Recent studies have demonstrated the presence of different haplotypes when comparing the diversity between the respiratory system and the intestinal tract [63,64]. Here, we identified four potential viral haplotypes in the investigated SARS-CoV-2 genes. Since we could not experimentally confirm the presence of these haplotypes, e.g., by digital PCR [65], we verified the presence of the most unexpected one, the N30G/S31Stop/F32Stop/R34P/G35R haplotype of the S gene, in a subset of samples from a North American cohort. This haplotype was found in 10 of the 232 analyzed samples that were collected in the same time period as the Australian ones, with a frequency ranging from 3% to 32% (Table S5). Both American and Australian sequences were obtained with the ARTIC PCR-tiling strategy, which involves a high number of overlapping amplicons of ~400bp [66]. We observed that this haplotype fell within the target region of one of the 218 ARTIC primers. It has been suggested that non-removal of primers from sequencing reads could lead to an underestimation of the frequency of iSNVs [67]. Trimming of the ARTIC primers from the reads did not affect the identification and frequency of the N30G/S31Stop/F32Stop/R34P/G35R haplotype in the S gene (Table S6). In order to evaluate a potential bias related to the ARTIC procedure, we analyzed 120 additional samples from another dataset obtained by metagenomics. In this dataset, we were unable to recover any of the mutations that are part of the proposed haplotype in the S gene. However, sequencing depth was much lower in these data, and we noted a significant number of iSNVs per sample in this cohort, suggesting a poor quality of sequencing data. Such a low sequencing depth makes it unsuitable for the identification of minority variants, possibly explaining the non-identification of the haplotype (data not shown). We also verified that the haplotype did not fall into a region known to be prone to Illumina sequencing artifacts [68], as the ARTIC procedure was applied on all samples of the Australian cohort. Therefore, if it cannot be ruled out that this potential haplotype results from sequencing artifacts linked to the ARTIC amplicon strategy, its asymmetric distribution between the Early and Late groups of variants remains difficult to explain, as the ARTIC strategy was applied on all samples of the Australian cohort.

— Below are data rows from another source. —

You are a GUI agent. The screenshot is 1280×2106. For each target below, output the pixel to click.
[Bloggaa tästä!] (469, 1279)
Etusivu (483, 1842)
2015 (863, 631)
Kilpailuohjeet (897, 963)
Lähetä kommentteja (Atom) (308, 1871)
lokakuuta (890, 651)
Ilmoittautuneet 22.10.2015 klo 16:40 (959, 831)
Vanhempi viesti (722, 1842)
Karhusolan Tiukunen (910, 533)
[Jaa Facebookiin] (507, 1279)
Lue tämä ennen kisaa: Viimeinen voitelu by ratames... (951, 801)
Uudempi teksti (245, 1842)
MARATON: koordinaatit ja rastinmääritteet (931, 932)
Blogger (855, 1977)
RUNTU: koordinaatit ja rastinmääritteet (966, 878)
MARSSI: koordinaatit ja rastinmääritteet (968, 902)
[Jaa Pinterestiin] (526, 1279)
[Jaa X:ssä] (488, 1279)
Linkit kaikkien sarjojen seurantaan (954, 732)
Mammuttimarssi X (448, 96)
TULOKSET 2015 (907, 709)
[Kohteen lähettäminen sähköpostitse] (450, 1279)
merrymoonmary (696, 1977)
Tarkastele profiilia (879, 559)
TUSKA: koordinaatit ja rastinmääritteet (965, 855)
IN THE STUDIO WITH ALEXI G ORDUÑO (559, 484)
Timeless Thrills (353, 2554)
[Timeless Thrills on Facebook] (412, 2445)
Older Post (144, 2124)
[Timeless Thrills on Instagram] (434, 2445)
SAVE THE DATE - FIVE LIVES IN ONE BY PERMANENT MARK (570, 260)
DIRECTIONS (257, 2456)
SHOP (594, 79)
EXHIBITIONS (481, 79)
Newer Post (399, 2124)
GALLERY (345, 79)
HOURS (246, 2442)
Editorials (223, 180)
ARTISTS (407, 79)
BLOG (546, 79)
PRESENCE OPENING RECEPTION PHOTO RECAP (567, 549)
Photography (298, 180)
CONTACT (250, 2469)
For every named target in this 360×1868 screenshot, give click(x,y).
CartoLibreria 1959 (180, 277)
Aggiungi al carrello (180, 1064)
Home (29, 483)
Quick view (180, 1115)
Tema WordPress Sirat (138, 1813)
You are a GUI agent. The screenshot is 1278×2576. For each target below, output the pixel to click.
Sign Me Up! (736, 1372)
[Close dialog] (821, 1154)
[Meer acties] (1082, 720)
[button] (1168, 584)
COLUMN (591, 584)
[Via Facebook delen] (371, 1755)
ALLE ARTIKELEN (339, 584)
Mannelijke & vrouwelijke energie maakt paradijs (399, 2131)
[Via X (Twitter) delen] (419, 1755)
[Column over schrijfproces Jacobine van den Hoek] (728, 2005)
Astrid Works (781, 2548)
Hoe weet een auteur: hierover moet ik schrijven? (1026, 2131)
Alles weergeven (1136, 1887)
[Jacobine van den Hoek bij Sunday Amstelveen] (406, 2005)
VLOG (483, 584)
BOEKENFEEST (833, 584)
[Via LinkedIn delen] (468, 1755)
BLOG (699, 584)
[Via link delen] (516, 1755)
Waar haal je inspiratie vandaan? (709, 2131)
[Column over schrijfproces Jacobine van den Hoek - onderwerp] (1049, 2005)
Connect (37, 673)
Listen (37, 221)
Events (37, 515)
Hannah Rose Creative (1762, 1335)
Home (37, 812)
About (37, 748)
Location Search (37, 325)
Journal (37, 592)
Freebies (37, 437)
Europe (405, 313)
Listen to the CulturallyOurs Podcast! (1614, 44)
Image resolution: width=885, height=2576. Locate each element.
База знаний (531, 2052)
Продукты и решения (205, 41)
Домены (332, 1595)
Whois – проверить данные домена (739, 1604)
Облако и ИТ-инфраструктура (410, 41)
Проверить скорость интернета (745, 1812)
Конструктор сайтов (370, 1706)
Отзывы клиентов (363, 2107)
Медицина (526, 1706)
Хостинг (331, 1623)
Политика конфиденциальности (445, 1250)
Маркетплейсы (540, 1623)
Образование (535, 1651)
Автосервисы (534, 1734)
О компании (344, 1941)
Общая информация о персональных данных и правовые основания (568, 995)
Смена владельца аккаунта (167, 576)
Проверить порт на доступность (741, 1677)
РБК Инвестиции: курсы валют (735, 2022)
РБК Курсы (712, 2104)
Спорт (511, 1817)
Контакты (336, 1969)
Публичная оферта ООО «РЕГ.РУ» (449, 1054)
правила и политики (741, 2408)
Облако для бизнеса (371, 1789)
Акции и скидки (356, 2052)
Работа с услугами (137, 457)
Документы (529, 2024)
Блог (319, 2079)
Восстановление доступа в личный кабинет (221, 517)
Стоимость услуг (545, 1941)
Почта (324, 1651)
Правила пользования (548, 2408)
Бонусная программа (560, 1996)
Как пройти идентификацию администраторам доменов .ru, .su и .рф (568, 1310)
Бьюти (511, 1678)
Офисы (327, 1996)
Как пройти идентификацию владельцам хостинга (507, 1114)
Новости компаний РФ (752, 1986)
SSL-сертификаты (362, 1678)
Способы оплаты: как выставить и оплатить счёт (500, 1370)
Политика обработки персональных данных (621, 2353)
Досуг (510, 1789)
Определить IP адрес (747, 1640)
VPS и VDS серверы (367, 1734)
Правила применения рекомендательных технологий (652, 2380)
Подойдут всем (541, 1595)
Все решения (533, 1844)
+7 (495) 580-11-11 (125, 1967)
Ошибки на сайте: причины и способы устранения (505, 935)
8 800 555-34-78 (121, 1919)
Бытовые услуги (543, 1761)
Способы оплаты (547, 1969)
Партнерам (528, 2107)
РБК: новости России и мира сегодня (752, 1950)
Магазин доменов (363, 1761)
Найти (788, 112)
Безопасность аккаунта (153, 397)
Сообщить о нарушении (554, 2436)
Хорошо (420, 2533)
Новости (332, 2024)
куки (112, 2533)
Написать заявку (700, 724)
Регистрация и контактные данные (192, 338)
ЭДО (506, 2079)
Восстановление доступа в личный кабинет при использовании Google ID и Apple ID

Andrés et al. (2020) identified several deletions upstream of the S1/S2 cleavage site of S protein, in a study that included patients with mild and severe COVID-19 symptoms. These deletions were present at low frequencies and led to in-frame stop codons. The presence of stop codons close to the cleavage site of S1/S2 led to the loss of S2 translation. The authors proposed that the S1 subunit produced by this defective haplotype is released as a free protein in the extracellular space. This free S1 protein could bind to the human ACE2 cell receptor, thereby competing with complete viral particles and reducing the severity of infection. In this scenario, transmission of the haplotypes bearing deletions represents a selective advantage since attenuation of the infection increases viral transmission [69]. However, this study does not propose a molecular scenario to understand how these haplotypes with only S1 subunit are transmitted. Our analysis identified several other haplotypes with high frequencies, such as 853Stop/854A/856H in the ORF1a gene (~27%), supporting previous findings and raising the question of the role of these potential defective viral haplotypes within the quasispecies. Further experimental research is necessary to evaluate these hypotheses.

4.3. Changes in SARS-CoV-2 iSNVs Diversity over Time

We observed that the diversity of SARS-CoV-2 iSNVs changed over time, between patients. This change implied the emergence of a more heterogeneous pattern of diversity (Late group) that occasionally affected important antigenic regions of the virus proteins. The advent of this so-called Late group was concomitant to the epidemic peak in the State of Victoria and the related public health actions, such as the closing of the Australian border and the declaration of a state of emergency [33]. The Late-group population was enriched in patients who had acquired the virus through local transmissions. This relationship does not imply causality, and caution must be taken given the limited epidemiological and clinical information included in our analysis. Other epidemiological variables and information from transmission clusters may help clarify the emergence of diversity observed in the Late group. It was shown that patients with severe COVID-19 symptoms present a more important intra-host diversity than patients with mild symptoms [70]. Furthermore, Kuipers et al. established that age is significantly associated with intra-host viral genetic diversity [71]. The identification of these factors inducing new diversity is worth exploring in an in-depth analysis of existing genomic data integrated with extensive epidemiological and clinical information.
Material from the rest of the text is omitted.